The basic idea here is to use known relationships between two operands
of a SUB_OVERFLOW IFN to statically compute the overflow state and
ultimately allow turning the IFN into simple arithmetic (or for the
tests in this BZ elide the arithmetic entirely).

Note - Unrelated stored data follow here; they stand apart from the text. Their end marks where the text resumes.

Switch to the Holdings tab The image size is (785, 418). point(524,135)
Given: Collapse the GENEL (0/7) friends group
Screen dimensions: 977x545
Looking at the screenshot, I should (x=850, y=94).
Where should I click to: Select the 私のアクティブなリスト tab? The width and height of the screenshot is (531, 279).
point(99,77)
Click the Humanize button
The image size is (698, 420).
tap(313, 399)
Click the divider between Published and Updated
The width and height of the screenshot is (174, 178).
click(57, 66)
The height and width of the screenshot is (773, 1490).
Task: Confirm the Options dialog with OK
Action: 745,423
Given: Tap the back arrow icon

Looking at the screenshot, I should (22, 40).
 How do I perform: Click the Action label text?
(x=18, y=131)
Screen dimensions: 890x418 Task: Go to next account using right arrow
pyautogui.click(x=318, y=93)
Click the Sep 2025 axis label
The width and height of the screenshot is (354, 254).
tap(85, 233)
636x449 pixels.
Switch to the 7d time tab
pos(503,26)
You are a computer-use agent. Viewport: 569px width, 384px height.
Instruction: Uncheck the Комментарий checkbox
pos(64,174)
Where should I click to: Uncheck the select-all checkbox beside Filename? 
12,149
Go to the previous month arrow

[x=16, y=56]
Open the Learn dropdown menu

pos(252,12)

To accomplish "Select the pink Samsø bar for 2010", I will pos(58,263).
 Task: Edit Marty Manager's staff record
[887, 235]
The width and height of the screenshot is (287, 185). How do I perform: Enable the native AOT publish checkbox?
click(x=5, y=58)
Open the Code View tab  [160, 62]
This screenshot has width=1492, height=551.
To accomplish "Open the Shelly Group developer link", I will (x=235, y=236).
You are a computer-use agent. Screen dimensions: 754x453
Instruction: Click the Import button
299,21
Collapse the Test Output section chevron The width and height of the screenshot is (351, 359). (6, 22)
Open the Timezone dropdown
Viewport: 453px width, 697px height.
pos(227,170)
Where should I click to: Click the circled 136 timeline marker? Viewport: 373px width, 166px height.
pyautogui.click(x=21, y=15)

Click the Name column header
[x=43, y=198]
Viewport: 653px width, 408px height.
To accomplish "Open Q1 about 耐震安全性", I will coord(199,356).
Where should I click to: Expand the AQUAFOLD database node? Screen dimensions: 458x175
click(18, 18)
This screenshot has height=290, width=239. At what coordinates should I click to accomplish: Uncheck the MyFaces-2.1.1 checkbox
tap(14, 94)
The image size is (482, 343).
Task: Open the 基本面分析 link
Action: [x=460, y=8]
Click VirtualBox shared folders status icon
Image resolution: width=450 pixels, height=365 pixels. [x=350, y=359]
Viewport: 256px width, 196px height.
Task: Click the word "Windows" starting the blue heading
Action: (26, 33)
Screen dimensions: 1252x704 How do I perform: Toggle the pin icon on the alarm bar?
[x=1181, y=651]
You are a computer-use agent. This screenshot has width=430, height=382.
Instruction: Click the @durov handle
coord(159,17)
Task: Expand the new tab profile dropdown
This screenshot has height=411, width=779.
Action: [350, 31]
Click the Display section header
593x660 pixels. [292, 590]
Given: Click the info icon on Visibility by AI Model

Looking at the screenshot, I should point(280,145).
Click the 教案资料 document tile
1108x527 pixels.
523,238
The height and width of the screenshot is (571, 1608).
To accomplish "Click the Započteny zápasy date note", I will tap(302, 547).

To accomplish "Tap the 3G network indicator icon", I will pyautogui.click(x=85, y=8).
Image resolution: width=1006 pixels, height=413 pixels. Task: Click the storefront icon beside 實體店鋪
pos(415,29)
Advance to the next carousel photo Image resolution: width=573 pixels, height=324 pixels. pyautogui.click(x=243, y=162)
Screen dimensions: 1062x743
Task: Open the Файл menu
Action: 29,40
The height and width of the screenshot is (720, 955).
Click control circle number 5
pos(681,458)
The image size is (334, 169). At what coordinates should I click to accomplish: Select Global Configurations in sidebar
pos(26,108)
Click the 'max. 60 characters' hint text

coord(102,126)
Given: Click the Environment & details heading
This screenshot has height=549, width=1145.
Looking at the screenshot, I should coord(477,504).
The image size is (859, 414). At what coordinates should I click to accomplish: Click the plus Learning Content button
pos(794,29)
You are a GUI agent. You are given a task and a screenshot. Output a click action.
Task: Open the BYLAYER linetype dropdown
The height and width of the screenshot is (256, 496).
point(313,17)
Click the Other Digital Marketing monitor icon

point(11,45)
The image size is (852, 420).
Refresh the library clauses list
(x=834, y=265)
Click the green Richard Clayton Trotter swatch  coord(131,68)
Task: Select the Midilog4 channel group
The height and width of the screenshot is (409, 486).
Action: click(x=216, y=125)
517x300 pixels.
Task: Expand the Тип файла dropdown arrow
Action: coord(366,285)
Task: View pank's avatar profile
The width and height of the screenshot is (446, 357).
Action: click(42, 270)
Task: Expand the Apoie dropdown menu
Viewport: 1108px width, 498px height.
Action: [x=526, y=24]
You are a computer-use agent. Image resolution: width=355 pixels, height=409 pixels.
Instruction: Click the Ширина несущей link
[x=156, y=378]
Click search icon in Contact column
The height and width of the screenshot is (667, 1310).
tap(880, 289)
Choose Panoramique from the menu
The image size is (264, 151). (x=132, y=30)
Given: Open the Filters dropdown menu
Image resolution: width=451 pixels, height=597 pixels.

The regression example is when the two inputs are known equal. In that
case the subtraction will never overflow. But there's a few other
cases we can handle as well.
a == b -> never overflows
a > b -> never overflows when A and B are unsigned
a >= b -> never overflows when A and B are unsigned
a < b -> always overflows when A and B are unsigned
Bootstrapped and regression tested on x86, and regression tested on the
usual cross platforms.
OK for the trunk?
Jeff
PR tree-optimization/98028
gcc/
* vr-values.cc (check_for_binary_op_overflow): Try to use a known
relationship betwen op0/op1 to statically determine overflow state.
gcc/testsuite
* gcc.dg/tree-ssa/pr98028.c: New test.
diff --git a/gcc/testsuite/gcc.dg/tree-ssa/pr98028.c
b/gcc/testsuite/gcc.dg/tree-ssa/pr98028.c
new file mode 100644
index 00000000000..4e371b69235
--- /dev/null
+++ b/gcc/testsuite/gcc.dg/tree-ssa/pr98028.c
@@ -0,0 +1,26 @@
+/* { dg-options "-O2 -fdump-tree-optimized" } */
+
+unsigned f1(unsigned i, unsigned j) {
+ if (j != i) __builtin_unreachable();
+ return __builtin_sub_overflow_p(i, j, (unsigned)0);
+}
+
+unsigned f2(unsigned i, unsigned j) {
+ if (j > i) __builtin_unreachable();
+ return __builtin_sub_overflow_p(i, j, (unsigned)0);
+}
+
+unsigned f3(unsigned i, unsigned j) {
+ if (j >= i) __builtin_unreachable();
+ return __builtin_sub_overflow_p(i, j, (unsigned)0);
+}
+
+unsigned f4(unsigned i, unsigned j) {
+ if (j <= i) __builtin_unreachable();
+ return __builtin_sub_overflow_p(i, j, (unsigned)0);
+}
+
+/* { dg-final { scan-tree-dump-times "return 0" 3 optimized } } */
+/* { dg-final { scan-tree-dump-times "return 1" 1 optimized } } */
+/* { dg-final { scan-tree-dump-not "SUB_OVERFLOW" optimized } } */
+/* { dg-final { scan-tree-dump-not "IMAGPART_EXPR" optimized } } */
diff --git a/gcc/vr-values.cc b/gcc/vr-values.cc
index ed590138fe8..29568e27c38 100644
--- a/gcc/vr-values.cc
+++ b/gcc/vr-values.cc
@@ -85,6 +85,33 @@ check_for_binary_op_overflow (range_query *query,
enum tree_code subcode, tree type,
tree op0, tree op1, bool *ovf, gimple *s = NULL)
{
+ /* For MINUS_EXPR, we may know based the relationship
+ (if any) between op0 and op1. */
+ if (subcode == MINUS_EXPR)
+ {
+ relation_kind rel = query->relation().query (s, op0, op1);
+
+ /* If the operands are equal, then the result will be zero
+ and there is never an overflow. */
+ if (rel == VREL_EQ)
+ return true;
+
+ /* If op0 and op1 are unsigned types, we still have a chance. */
+ if (TYPE_UNSIGNED (TREE_TYPE (op0)) && TYPE_UNSIGNED (TREE_TYPE (op1)))
+ {
+ /* op0 > op1 or op0 >= op1 never overflows. */
+ if (rel == VREL_GT || rel == VREL_GE)
+ return true;
+
+ /* And op0 < op1 always overflows. */
+ if (rel == VREL_LT)
+ {
+ *ovf = true;
+ return true;
+ }
+ }
+ }
+
int_range_max vr0, vr1;
if (!query->range_of_expr (vr0, op0, s) || vr0.undefined_p ())
vr0.set_varying (TREE_TYPE (op0));